→ **TASK INPUT**
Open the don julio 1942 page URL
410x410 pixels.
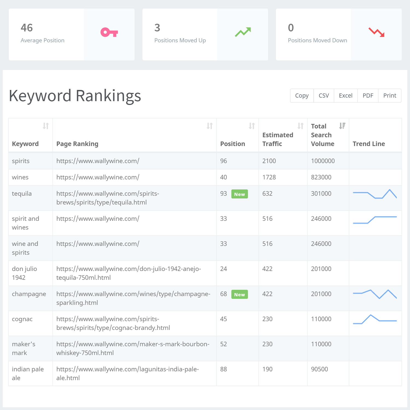click(x=128, y=273)
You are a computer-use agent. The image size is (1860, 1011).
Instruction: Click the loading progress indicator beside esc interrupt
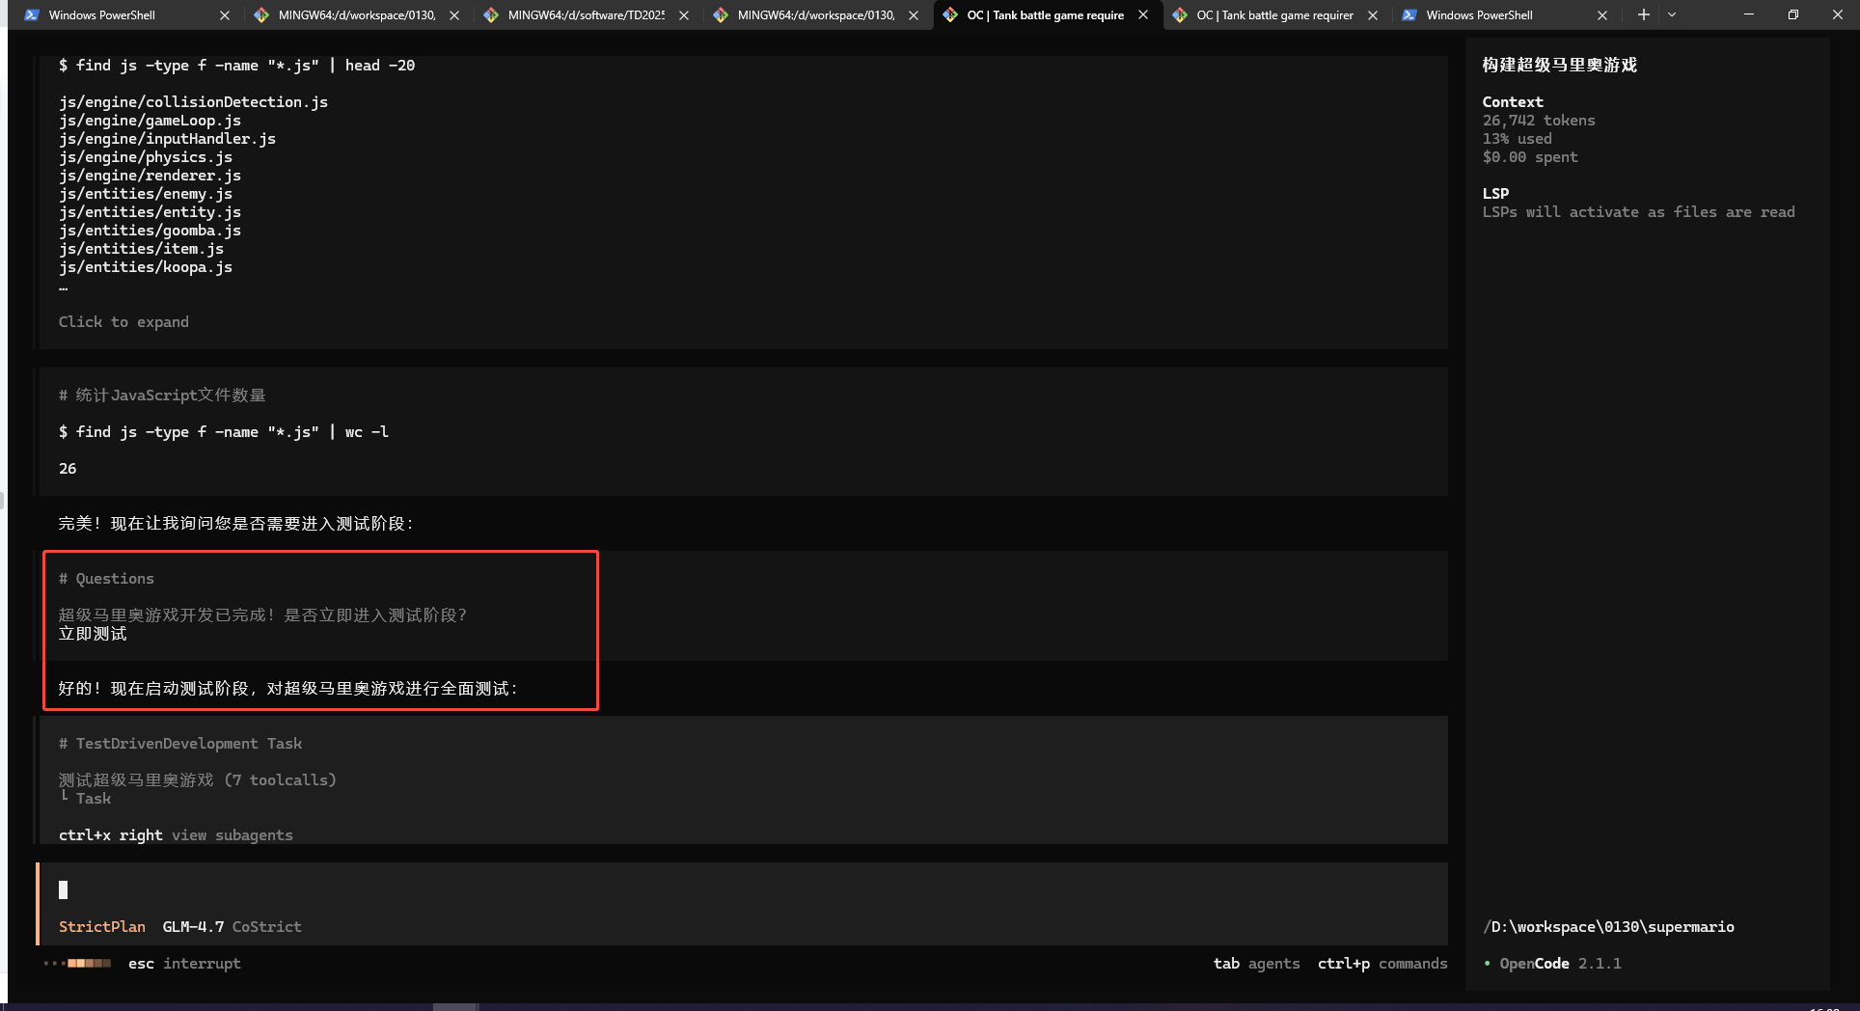78,964

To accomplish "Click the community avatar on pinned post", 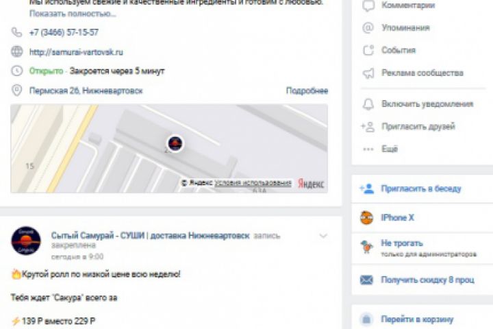I will point(26,241).
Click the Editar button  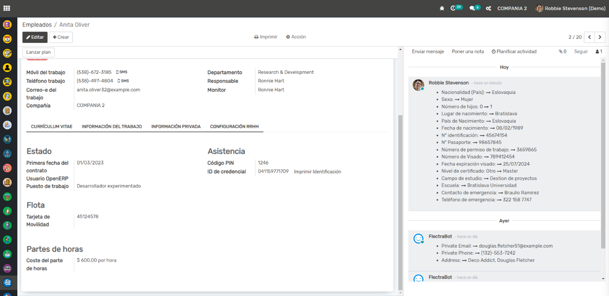pyautogui.click(x=35, y=37)
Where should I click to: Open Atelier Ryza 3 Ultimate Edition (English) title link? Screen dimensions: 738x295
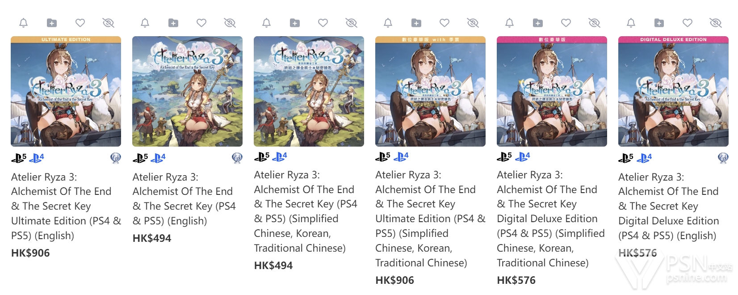click(x=66, y=206)
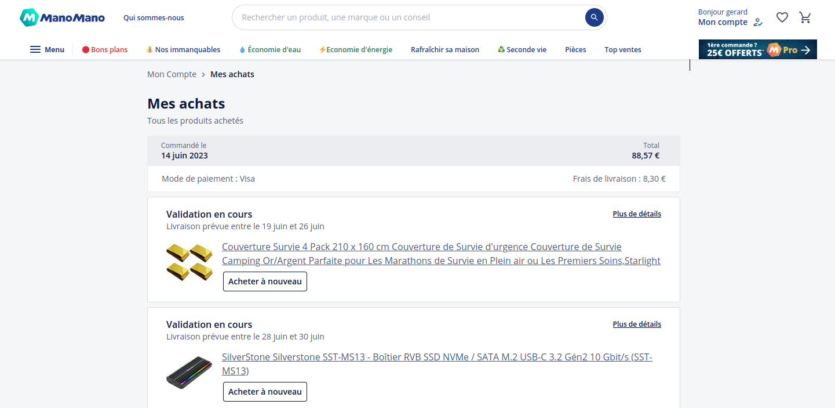Screen dimensions: 835x408
Task: Go to Nos immanquables
Action: coord(183,50)
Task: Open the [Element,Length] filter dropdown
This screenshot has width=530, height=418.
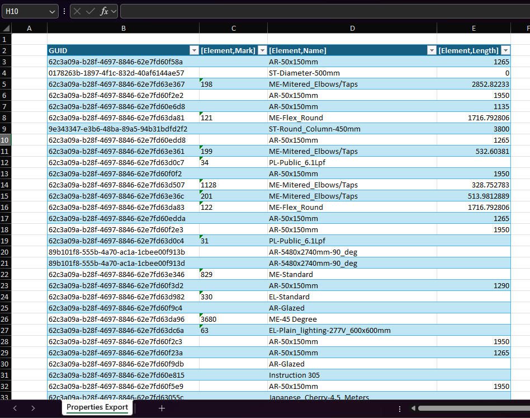Action: [x=505, y=50]
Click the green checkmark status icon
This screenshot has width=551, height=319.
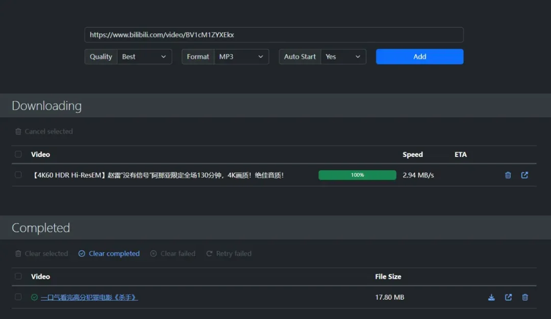click(34, 298)
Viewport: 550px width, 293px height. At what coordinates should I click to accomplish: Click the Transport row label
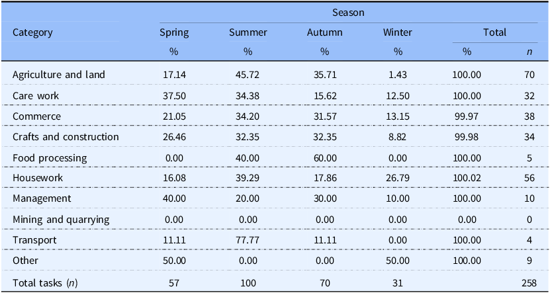(34, 240)
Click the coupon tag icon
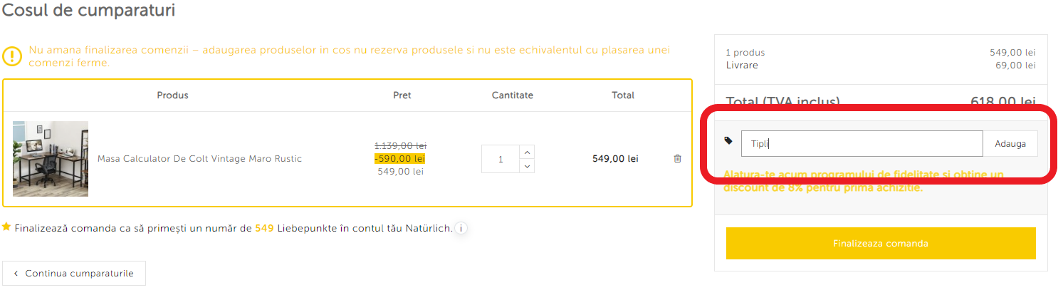Screen dimensions: 1063x290 728,141
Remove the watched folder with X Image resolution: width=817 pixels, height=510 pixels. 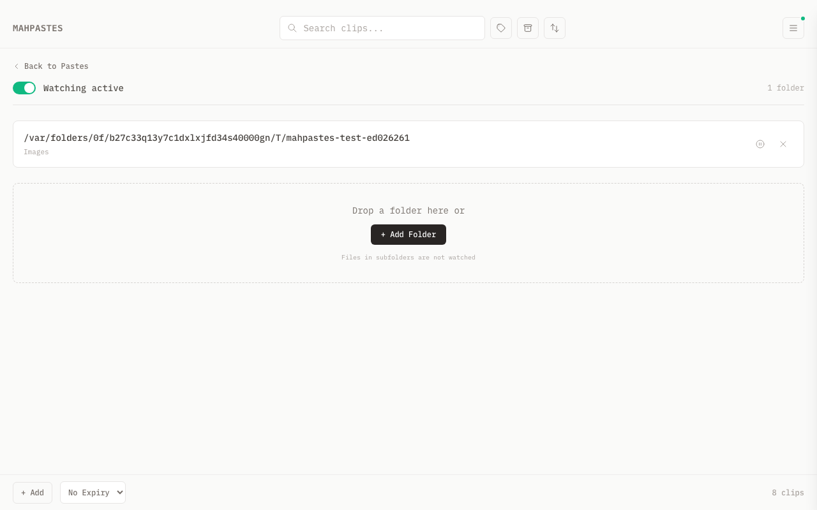(783, 144)
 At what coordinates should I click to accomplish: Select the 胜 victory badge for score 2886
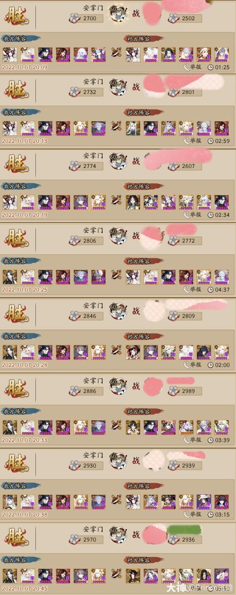pos(17,387)
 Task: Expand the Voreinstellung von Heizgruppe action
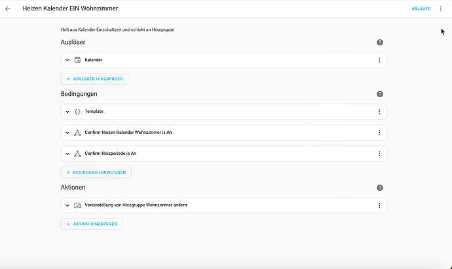67,205
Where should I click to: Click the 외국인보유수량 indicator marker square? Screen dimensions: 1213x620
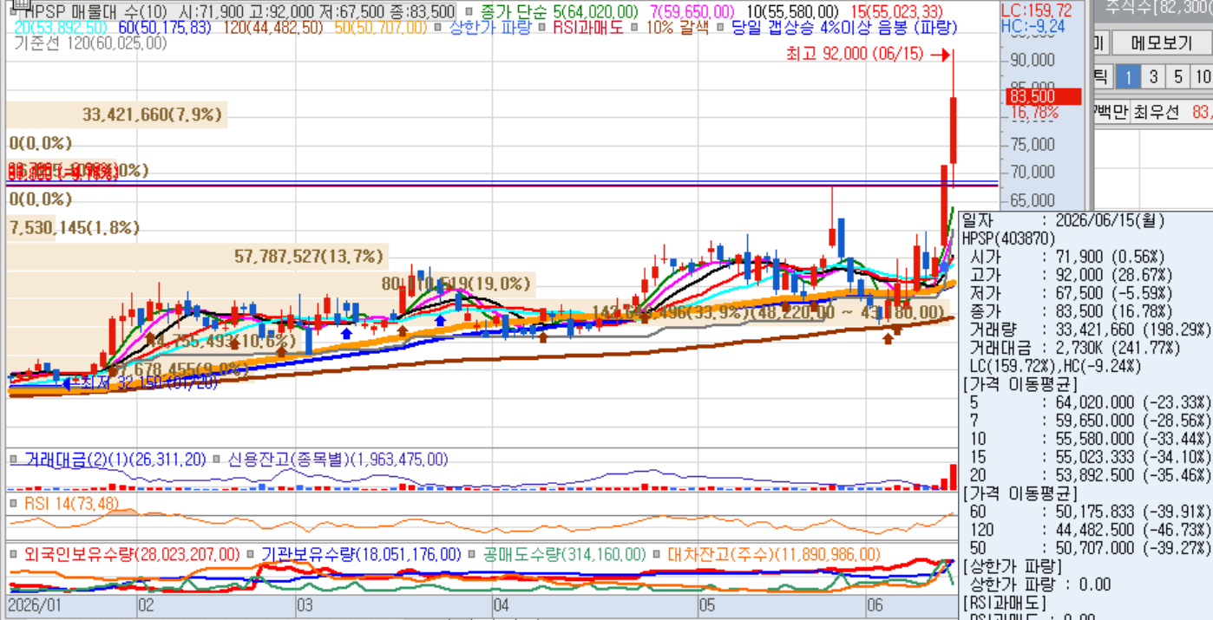(x=14, y=554)
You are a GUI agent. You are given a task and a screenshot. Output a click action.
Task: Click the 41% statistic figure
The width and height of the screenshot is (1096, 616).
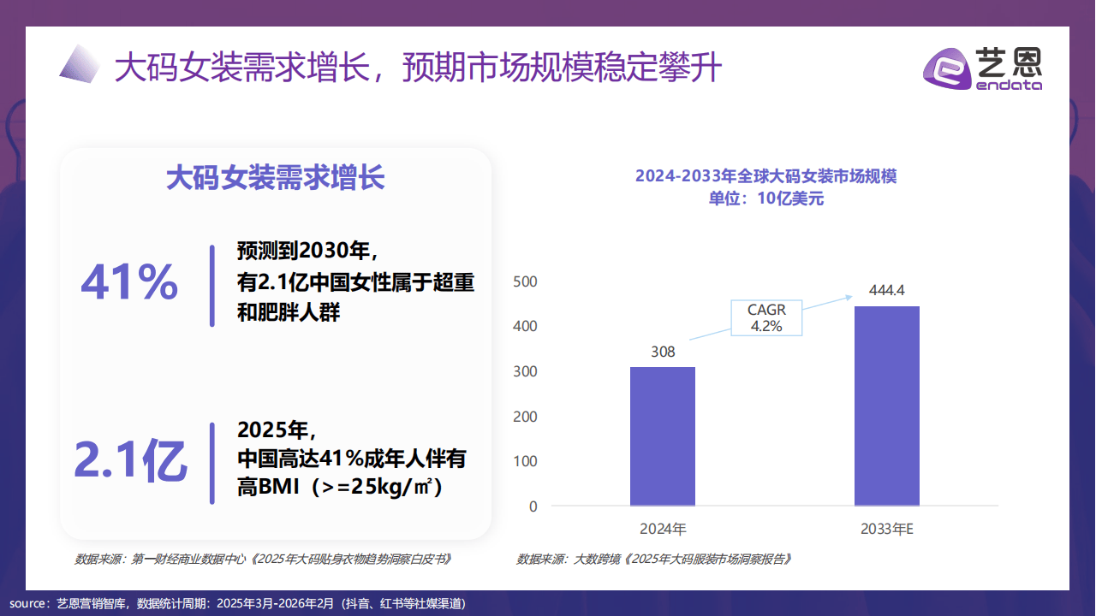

→ **TASK BRIEF**
Print the lines from the line containing "Where should I click to: Click" through the last line of the listing, exactly as they stand, and leave any pictures out.

→ **SOLUTION**
Where should I click to: Click the 외국인보유수량 indicator marker square? Screen dimensions: 1213x620
(x=14, y=554)
You are a GUI agent. You are given a task and a screenshot. Output a click action.
Task: Click the 41% statistic figure
The width and height of the screenshot is (1096, 616).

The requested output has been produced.